* _TEXTO DE LECTURA_:
::::::::
¿Quién soy para qué sirvo?

1 mayo 1997

«Lo único que debemos tener en cuenta en la
educación es que en nuestros hijos nunca dismi­nuya
el amor a la vida. […] Y ¿qué otra cosa es
 la vocación de un ser humano sino la más alta
 expresión de su amor por la vida?».
 
(NATALIA GINZBURG, Las pequeñas virtudes)

Educación y «orientación vocacional»

“He sido consultado en los últimos tiempos tan a menudo por personas que declaraban no saber cómo educar a sus hijos y, por otra parte, la corrupción de la juventud se ha convertido en  un tema tan universal de lamentaciones, que me parece  que no se podrá tachar de impertinente la empresa del que atrae sobre este tema la atención del público y propone algunas reflexiones personales acerca de la cuestión, en el intento de animar los esfuerzos de los otros y de provocar sus críti­cas”. De esta guisa ya se expresaba J. Locke allá por el año 1693. Más recientemente,­ J.C. Tedesco (El nuevo pacto educativo) apuntaba que 1a crisis de la educación, sin embargo, ya no es lo que era: “No proviene de la deficiente forma en que la  educación cumple con los objetivos sociales que tiene asignados, sino que, más grave aún, no sabemos qué finalidades debe cumplir y hacia dónde efectivamente orientar sus acciones”.
Respecto al tema que nos ocupa, bien podríamos sentar dos presupuestos ele­mentales. El primero: eterna parece la dificultad de educar e igualmente eterna la referencia a la perversión de la juventud; difícil será, por tanto, que de este doble filón­ consigamos extraer materia preciosa alguna. El segundo: la también «eterna crisis» que envuelve la cuestión educativa no obedece a otra causa que a la perma­nente necesidad de (re)definir sus fines, conforme al igualmente constante cambio de la historia: Habremos de guiarnos por señuelos diversos, pues, para descubrir las nuevas vetas que nos aseguren una más fructuosa relación entre la educación y la orientación vocacional o profesional.
 
 
«Éxito vital», educación y vocación
La elección de vocación tiene un objetivo claro: alcanzar el éxito profesional y vital.    El problema es que no existe un único criterio de éxito, sino muchos. Y, por desgracia, los más difundidos no suelen ser aquellos que mejor aseguran tal “éxito vital”; además, en momentos de particular ajetreo, el éxito vocacional se escora hacia la bús­queda de estabilidad, de acceso a lo seguro. En cualquier caso, para “educar la opción vo­cacional y profesional” hará falta, entre otras cosas, expresar los propios intereses, usar las capacidades personales, hacer presentes los valores que importan y, en definitiva, colocar­se en el horizonte de un «proyecto» capaz de dar sentido a la vida cotidiana.
::::::::
* _EXTRACTOS DE REGISTROS_:

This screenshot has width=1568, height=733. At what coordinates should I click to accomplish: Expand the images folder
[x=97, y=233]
::::::::
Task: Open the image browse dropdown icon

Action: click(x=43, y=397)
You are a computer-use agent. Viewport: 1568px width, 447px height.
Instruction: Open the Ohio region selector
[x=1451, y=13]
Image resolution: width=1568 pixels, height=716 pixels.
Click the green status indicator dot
::::::::
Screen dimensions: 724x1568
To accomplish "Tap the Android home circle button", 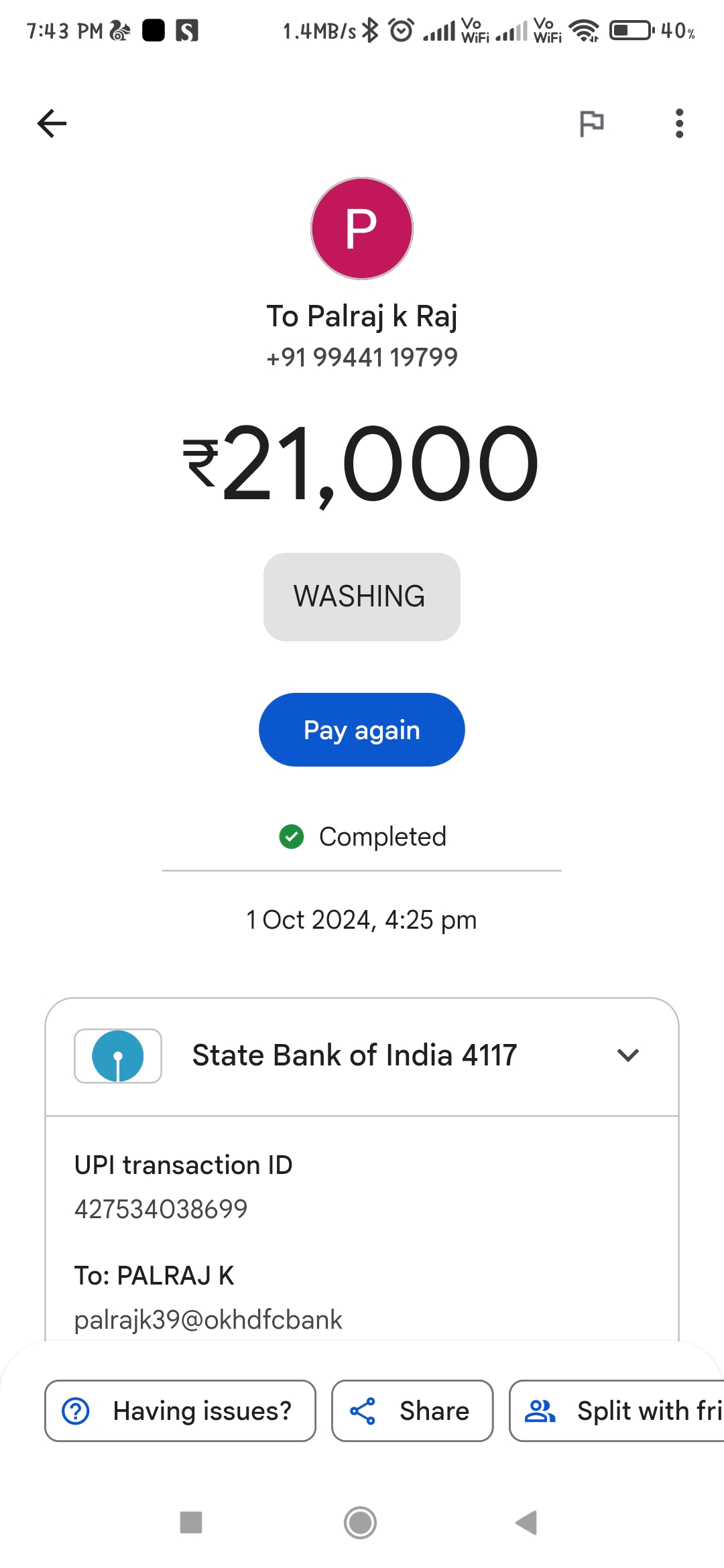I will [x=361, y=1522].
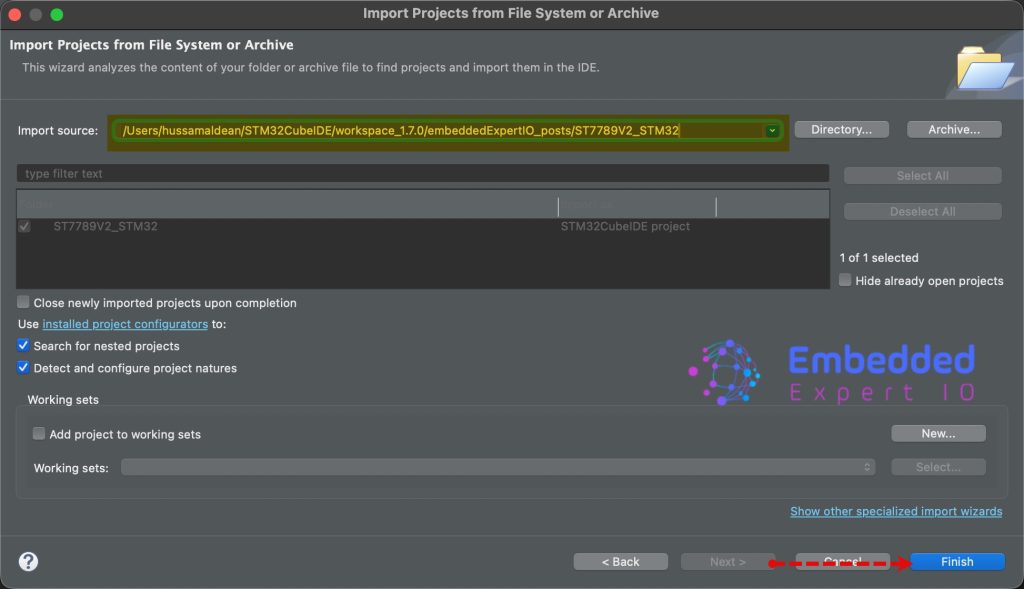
::::::::
* _EJERCICIOS_:
a) ¿Concuerdan con el fragmento sobre educación y vocación estas afirmaciones? (i) Locke se expresaba de ese modo hacia el año 1693. (ii) Hay un único criterio de éxito. (iii) Según Tedesco, el problema más grave es no saber qué finalidades debe cumplir la educación. Contesta sí o no a cada una y cita las palabras exactas del fragmento que lo deciden.
b) ¿Podrías prolongar el fragmento sobre educación y vocación a partir de su última frase?
Los ítems son material aparte y no guardan relación con el fragmento.

* _RESPUESTAS_:
a)
(i) Sí: «De esta guisa ya se expresaba J. Locke allá por el año 1693».
(ii) No: «no existe un único criterio de éxito, sino muchos».
(iii) Sí: «más grave aún, no sabemos qué finalidades debe cumplir y hacia dónde efectivamente orientar sus acciones».

b)
De este modo, la orientación y aclaración vocacional suponen alcanzar una «imagen de uno mismo» lo más adecuada posible y una idea clara del papel que cada cual quiere desa­rrollar en el mundo. El éxito se confunde, entonces, con el progreso en la respuesta a la pre­gunta acerca de “quién soy yo”, mezclada con la derivada y complementaria del “para qué sirvo yo”. Es decir, coincide con la mejora del concepto propio o con el tipo de persona que uno quiere profundamente ser.
Vocación más que profesión
Yendo de cuestiones elementales -como estamos hasta ahora caminando por el edito­rial-, vamos con una caracterización básica de los educadores en este campo orientador: el optimismo. La educación presupone el “optimismo humanista”, porque educar es creer en la perfectibilidad, en la capacidad de los seres humanos para mejorarnos. Cualquier pe­simista puede resultar un excelente domador, nunca un buen educador. Mas que profesio­nes, consciente o inconscientemente todos desarrollamos una vocación, una respuesta a la “llamada de la vida”.
Y por eso, la educación y el acompañamiento vocacional son eminentemente un valor en el doble sentido del término: son valiosos, pero también exigen el coraje y la valentía de apostar día a día por ejercitarlos con todas sus consecuencias.
 
¿Qué queremos hacer con la «vocación cristiana»?
Una inflexión concreta: la praxis eclesial actual está muy preocupada con el tema de «las vocaciones». Sin embargo, la atmósfera de nerviosa inquietud que se  respira, bien exa­minada, casi se refiere exclusivamente a las “vocaciones sacerdotales” (o religiosas, si con­sideramos el aireparticular de  institutos, congregaciones, etc.). Si «una» vocación acapara la atención de la praxis cristiana, a nadie se le escapa el riesgo de desenfoque que se corre. Entre otras cosas porque lo primero siempre será el Reino de Dios y su justicia, mientras que las instituciones -incluida la Iglesia misma- o la configuración concreta de vocaciones y funciones derivan de ese «Reino de la justicia».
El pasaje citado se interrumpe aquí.